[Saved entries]
^^^^^^^^^^^^^^^^

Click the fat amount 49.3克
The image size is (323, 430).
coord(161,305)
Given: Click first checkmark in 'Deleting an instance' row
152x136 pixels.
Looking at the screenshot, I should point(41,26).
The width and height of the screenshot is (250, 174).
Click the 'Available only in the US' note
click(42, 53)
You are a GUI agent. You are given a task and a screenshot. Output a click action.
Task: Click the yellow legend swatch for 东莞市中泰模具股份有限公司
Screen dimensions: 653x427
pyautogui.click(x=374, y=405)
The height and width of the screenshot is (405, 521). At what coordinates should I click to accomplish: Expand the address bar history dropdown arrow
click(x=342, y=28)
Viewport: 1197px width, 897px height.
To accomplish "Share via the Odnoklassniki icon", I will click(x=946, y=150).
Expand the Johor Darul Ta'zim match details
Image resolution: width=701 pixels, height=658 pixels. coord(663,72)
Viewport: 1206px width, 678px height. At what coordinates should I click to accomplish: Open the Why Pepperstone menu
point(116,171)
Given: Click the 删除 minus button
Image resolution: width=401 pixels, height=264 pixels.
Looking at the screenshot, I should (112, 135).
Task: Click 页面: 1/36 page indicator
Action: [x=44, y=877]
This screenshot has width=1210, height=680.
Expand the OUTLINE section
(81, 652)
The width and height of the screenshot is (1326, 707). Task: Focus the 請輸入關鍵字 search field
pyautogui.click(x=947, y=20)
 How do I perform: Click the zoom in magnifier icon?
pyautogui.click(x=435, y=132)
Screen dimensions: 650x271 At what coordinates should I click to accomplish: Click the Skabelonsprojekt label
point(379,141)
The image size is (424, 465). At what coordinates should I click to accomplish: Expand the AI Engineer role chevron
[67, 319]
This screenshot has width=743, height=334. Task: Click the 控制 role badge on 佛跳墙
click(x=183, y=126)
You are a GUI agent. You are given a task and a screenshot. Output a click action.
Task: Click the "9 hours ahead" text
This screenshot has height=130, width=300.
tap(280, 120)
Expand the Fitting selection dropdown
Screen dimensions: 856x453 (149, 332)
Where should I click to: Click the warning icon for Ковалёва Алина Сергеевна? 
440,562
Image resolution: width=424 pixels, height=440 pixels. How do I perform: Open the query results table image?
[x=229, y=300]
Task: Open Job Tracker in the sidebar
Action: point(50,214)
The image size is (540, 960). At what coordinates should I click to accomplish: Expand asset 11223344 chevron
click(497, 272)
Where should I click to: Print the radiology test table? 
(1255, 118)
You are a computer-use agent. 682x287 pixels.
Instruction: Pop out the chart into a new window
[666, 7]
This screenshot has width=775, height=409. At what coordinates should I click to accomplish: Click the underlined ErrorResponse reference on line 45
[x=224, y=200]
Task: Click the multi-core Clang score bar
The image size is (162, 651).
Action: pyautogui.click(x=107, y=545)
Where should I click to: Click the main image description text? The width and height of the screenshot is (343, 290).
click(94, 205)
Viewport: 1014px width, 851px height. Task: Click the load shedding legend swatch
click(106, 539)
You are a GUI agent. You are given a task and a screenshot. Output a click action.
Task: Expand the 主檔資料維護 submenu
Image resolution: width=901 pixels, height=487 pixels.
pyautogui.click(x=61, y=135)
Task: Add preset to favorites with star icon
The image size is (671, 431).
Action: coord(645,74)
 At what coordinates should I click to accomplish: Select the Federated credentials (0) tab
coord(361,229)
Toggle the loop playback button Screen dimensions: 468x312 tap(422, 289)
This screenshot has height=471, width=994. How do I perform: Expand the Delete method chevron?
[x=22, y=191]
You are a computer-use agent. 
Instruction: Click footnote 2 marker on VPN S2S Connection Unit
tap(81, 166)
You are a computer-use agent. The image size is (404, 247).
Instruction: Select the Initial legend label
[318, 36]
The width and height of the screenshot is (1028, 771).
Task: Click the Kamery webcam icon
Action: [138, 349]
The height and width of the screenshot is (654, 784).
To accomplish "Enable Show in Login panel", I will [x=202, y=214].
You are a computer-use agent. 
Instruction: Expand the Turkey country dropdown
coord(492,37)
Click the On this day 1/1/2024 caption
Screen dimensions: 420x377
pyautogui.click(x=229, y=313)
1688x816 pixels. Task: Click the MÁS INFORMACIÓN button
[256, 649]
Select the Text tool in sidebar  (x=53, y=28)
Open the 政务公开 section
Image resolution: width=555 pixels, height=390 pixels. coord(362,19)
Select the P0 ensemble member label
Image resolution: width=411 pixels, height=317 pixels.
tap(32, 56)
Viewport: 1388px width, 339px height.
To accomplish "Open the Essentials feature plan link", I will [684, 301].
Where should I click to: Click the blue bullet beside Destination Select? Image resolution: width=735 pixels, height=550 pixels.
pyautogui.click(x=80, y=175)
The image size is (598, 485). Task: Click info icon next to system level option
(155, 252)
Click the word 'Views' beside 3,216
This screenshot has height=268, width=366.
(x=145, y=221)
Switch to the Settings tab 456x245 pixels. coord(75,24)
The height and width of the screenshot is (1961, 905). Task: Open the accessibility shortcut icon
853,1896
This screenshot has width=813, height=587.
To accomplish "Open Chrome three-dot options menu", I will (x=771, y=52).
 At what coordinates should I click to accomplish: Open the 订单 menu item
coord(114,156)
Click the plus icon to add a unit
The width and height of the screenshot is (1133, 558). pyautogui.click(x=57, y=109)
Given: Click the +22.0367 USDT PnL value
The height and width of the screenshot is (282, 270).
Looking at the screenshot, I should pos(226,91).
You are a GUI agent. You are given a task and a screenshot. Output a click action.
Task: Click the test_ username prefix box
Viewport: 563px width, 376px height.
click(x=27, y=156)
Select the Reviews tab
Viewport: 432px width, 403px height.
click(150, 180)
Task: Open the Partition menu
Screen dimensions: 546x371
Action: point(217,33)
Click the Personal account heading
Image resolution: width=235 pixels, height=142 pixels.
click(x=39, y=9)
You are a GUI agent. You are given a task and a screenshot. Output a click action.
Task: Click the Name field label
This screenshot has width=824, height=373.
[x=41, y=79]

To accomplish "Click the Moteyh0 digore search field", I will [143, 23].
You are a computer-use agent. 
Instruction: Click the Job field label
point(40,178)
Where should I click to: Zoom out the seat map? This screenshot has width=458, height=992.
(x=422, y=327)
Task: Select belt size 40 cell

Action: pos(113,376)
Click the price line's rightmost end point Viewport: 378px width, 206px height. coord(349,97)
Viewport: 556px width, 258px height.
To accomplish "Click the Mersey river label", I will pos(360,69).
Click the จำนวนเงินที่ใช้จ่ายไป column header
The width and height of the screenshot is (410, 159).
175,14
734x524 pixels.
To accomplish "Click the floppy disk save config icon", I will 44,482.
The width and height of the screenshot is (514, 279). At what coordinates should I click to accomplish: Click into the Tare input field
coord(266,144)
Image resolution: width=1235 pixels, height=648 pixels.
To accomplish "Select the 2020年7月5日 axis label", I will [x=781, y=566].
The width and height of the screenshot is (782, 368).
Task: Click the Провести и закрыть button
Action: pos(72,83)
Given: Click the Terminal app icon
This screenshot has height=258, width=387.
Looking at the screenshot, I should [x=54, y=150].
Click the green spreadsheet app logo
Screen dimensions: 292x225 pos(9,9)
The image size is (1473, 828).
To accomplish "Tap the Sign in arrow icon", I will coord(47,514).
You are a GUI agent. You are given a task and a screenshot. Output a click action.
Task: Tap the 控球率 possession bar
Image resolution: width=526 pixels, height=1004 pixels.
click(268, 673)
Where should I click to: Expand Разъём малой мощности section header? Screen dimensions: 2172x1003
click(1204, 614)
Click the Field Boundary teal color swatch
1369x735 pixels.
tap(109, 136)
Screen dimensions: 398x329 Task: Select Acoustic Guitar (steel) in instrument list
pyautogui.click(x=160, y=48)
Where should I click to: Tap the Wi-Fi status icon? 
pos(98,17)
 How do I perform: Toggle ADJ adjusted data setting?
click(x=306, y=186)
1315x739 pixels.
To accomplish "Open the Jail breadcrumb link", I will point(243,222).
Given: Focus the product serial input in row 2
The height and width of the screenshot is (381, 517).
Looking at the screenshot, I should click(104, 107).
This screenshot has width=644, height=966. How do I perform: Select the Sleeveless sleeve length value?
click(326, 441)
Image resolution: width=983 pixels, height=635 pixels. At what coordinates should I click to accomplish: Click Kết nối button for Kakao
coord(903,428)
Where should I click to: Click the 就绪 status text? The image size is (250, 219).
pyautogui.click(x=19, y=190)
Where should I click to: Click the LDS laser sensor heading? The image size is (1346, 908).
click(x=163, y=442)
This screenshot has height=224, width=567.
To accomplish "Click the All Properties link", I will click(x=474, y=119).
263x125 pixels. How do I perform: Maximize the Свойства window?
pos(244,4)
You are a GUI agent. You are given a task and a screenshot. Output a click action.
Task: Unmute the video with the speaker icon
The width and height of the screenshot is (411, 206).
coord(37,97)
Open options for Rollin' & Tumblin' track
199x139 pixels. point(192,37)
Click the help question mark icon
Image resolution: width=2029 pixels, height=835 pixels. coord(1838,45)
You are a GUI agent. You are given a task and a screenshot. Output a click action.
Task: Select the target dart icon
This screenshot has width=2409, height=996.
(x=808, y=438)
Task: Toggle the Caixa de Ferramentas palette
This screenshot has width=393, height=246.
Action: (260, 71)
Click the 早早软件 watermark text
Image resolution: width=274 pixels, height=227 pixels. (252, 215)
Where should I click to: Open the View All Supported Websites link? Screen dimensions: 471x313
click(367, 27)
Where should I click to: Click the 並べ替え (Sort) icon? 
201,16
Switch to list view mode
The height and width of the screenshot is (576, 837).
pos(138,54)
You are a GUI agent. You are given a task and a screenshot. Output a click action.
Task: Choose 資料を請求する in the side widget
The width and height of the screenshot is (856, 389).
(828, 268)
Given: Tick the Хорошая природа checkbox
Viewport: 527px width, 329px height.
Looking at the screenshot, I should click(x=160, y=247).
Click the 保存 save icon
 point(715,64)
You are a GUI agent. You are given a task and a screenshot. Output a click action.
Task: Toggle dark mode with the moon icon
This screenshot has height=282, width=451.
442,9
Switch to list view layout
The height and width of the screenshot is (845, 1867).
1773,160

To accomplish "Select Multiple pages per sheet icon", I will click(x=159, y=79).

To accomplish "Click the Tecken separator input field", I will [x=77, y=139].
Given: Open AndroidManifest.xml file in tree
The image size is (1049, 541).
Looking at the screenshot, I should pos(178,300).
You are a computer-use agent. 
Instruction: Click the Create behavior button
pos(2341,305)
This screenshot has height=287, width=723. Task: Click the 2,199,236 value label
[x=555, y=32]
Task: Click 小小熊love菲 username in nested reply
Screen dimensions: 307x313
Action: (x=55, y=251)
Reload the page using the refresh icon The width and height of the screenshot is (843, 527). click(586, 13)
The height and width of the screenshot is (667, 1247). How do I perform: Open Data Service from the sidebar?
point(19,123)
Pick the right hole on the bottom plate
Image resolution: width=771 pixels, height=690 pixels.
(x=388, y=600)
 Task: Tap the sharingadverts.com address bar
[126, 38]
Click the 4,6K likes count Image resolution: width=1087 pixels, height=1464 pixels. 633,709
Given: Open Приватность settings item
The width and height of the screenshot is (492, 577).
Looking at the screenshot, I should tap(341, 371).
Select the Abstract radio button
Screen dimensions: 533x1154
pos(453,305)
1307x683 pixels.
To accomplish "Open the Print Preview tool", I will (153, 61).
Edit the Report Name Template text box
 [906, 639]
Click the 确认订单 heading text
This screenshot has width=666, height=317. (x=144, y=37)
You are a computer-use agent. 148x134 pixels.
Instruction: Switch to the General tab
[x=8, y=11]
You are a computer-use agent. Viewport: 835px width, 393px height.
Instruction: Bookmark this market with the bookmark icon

^^^^^^^^^^^^^^^^

Your instructions -> Lines above that contain the string "username" make up the answer.

Exercise result ->
Task: Click the test_ username prefix box
Task: Click 小小熊love菲 username in nested reply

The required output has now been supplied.